▶ [What you should do]: Repeat only what runs from the line with "Task: Click blurred" through the last line of the data below, both included, keeping every word as it is and leaving out the pictures.

▶ [Data for analysis]:
* * *
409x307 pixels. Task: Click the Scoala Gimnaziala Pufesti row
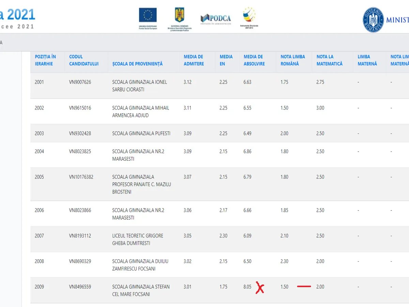click(x=141, y=133)
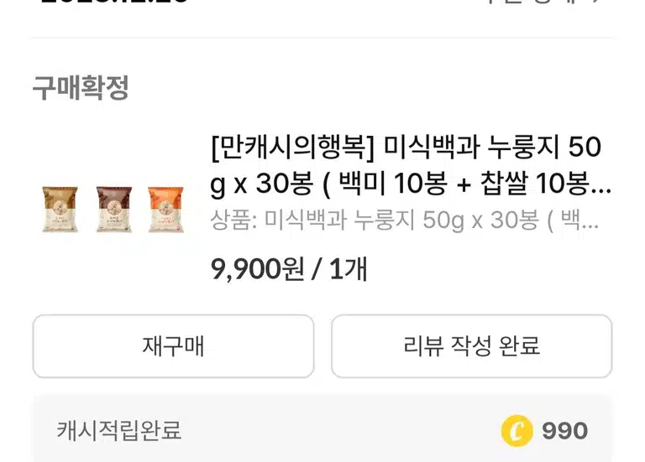Click the [만캐시의행복] tag in title
The height and width of the screenshot is (462, 645).
(x=292, y=147)
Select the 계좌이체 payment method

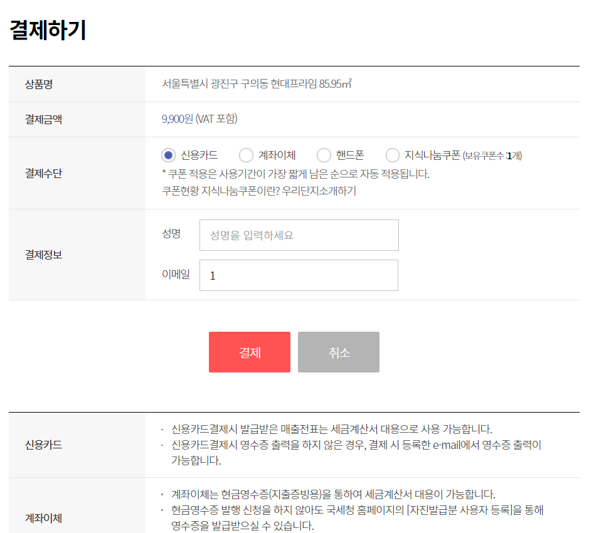coord(245,155)
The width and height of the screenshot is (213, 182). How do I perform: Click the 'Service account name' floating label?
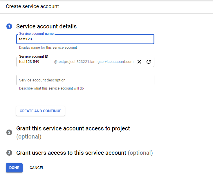(36, 34)
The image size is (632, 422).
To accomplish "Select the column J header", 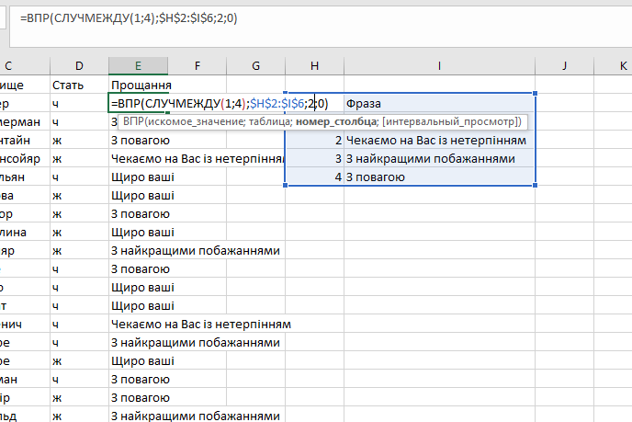I will click(x=564, y=65).
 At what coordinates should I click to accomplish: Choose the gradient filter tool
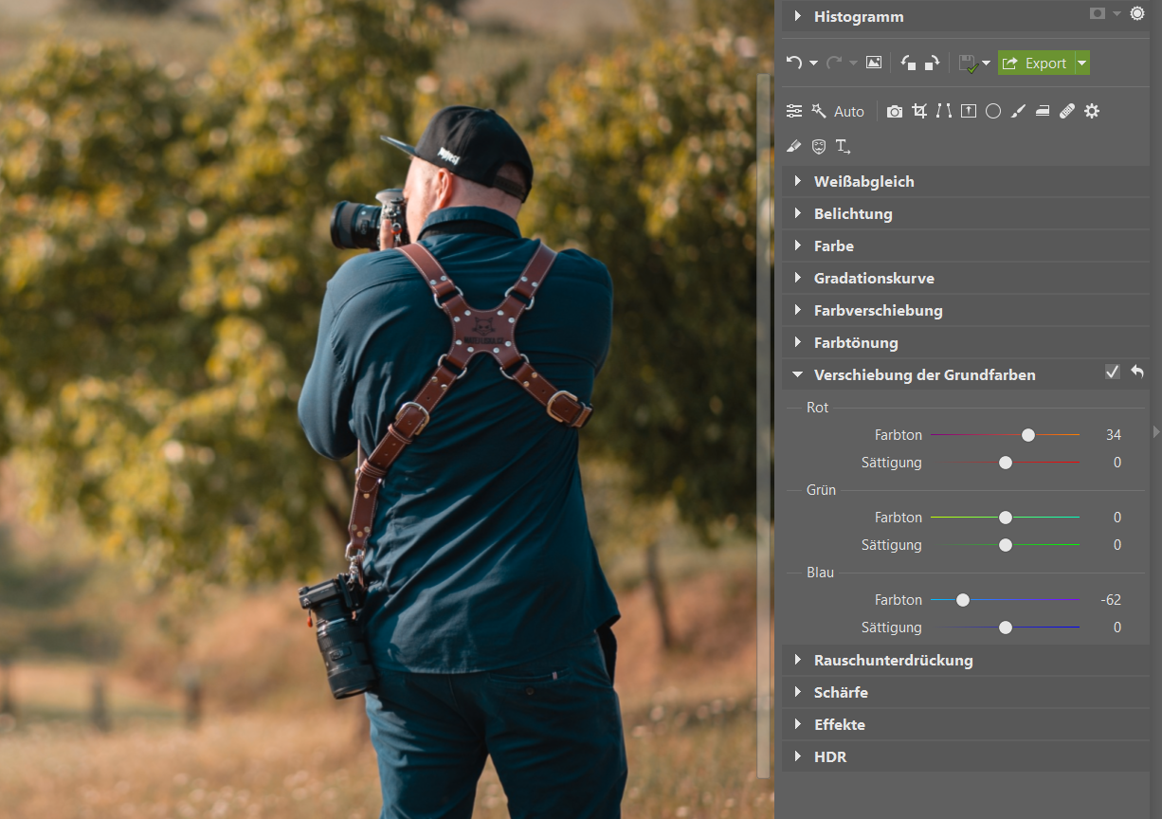[x=1043, y=111]
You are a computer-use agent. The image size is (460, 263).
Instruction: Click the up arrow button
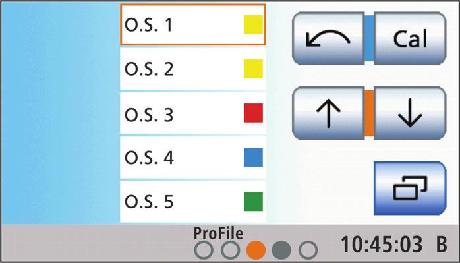[x=329, y=113]
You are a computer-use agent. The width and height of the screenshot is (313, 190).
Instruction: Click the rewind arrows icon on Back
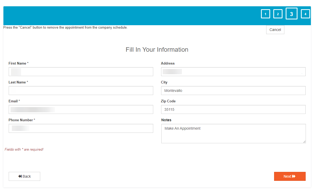pos(20,176)
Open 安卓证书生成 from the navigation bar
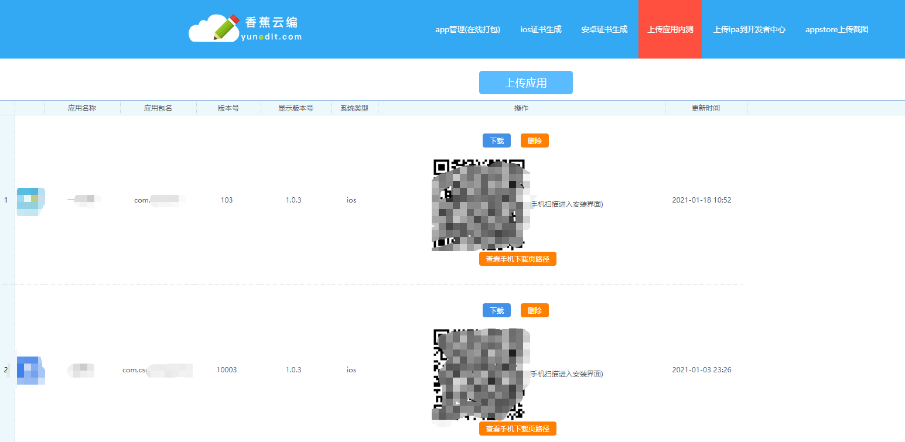The height and width of the screenshot is (442, 905). tap(603, 29)
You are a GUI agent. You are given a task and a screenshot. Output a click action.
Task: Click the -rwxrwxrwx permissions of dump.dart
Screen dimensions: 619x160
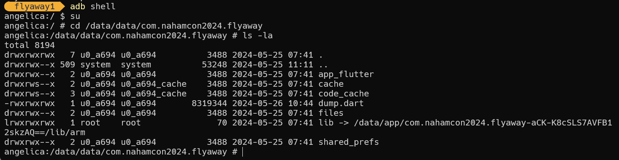point(30,104)
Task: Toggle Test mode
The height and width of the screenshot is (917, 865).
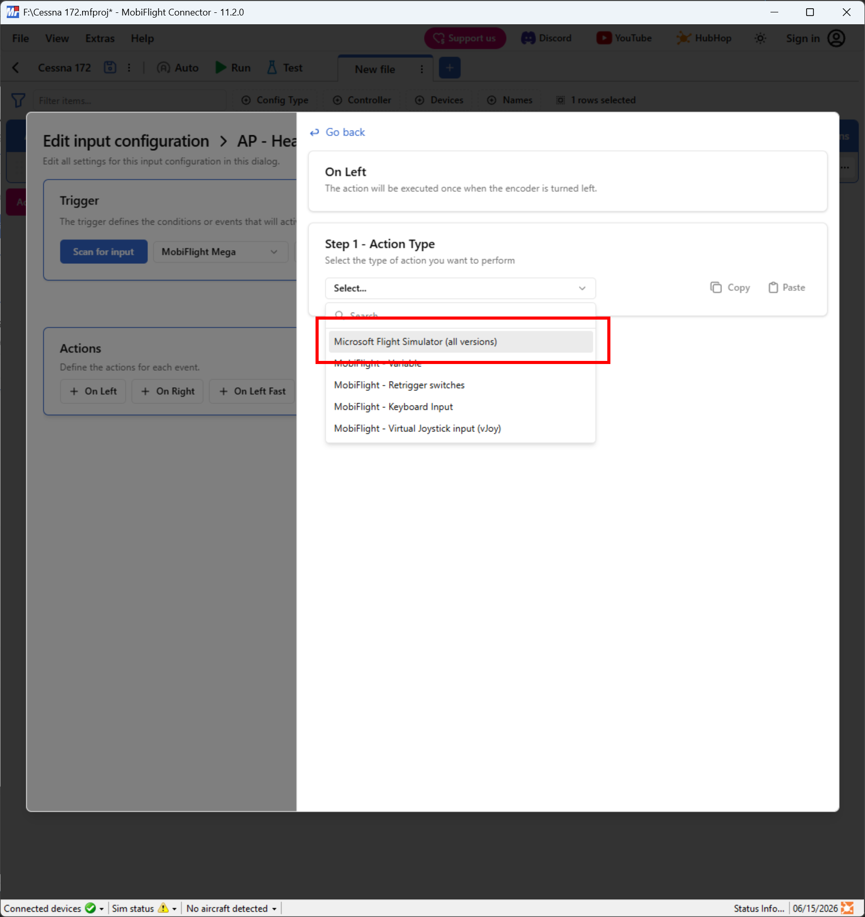Action: [x=285, y=68]
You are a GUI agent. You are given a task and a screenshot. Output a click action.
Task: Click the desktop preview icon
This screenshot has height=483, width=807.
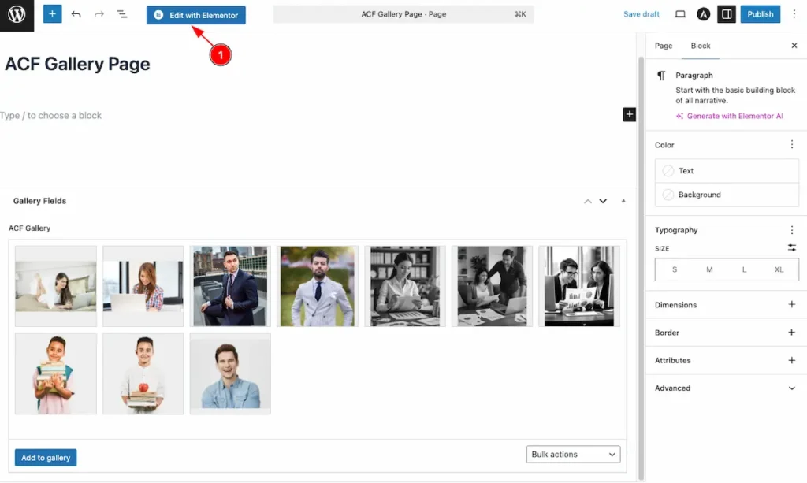[680, 14]
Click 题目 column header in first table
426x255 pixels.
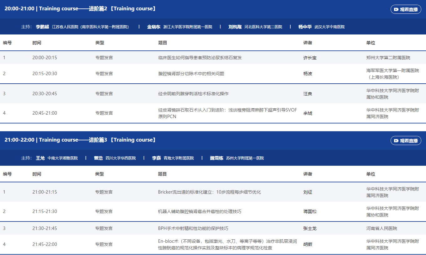(163, 43)
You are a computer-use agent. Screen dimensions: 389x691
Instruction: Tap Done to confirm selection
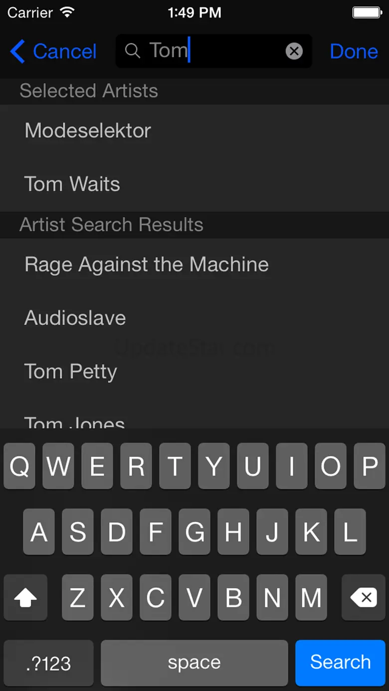(354, 51)
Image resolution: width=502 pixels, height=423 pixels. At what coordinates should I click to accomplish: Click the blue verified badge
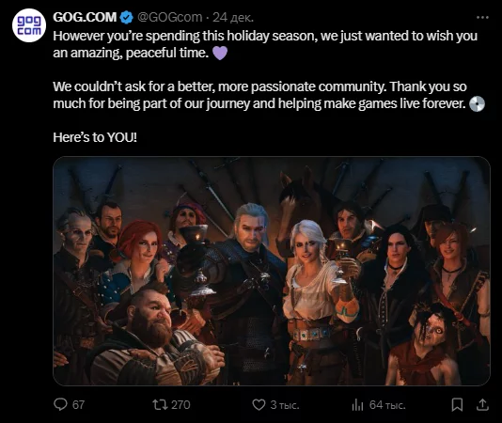[127, 17]
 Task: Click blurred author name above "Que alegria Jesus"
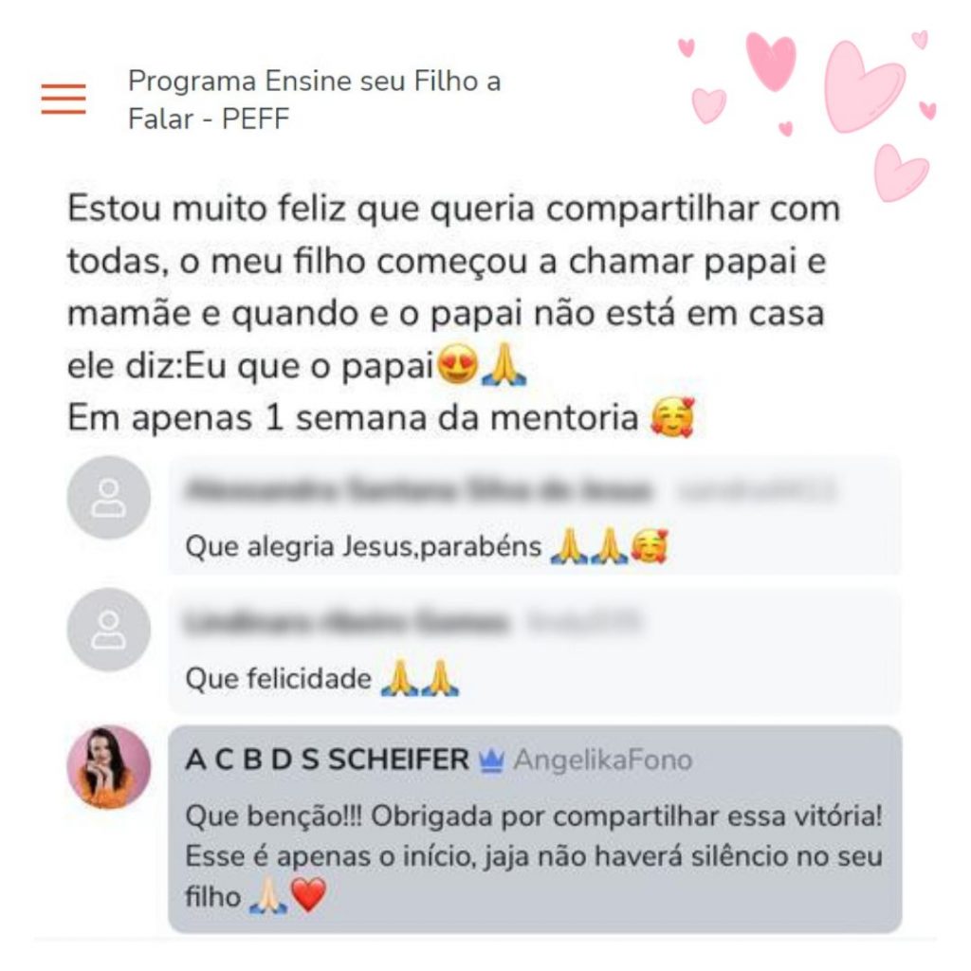pos(418,491)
* * *
▶ [Solution for this exercise]:
 Task: Click blurred author name above "Que alegria Jesus"
pos(418,491)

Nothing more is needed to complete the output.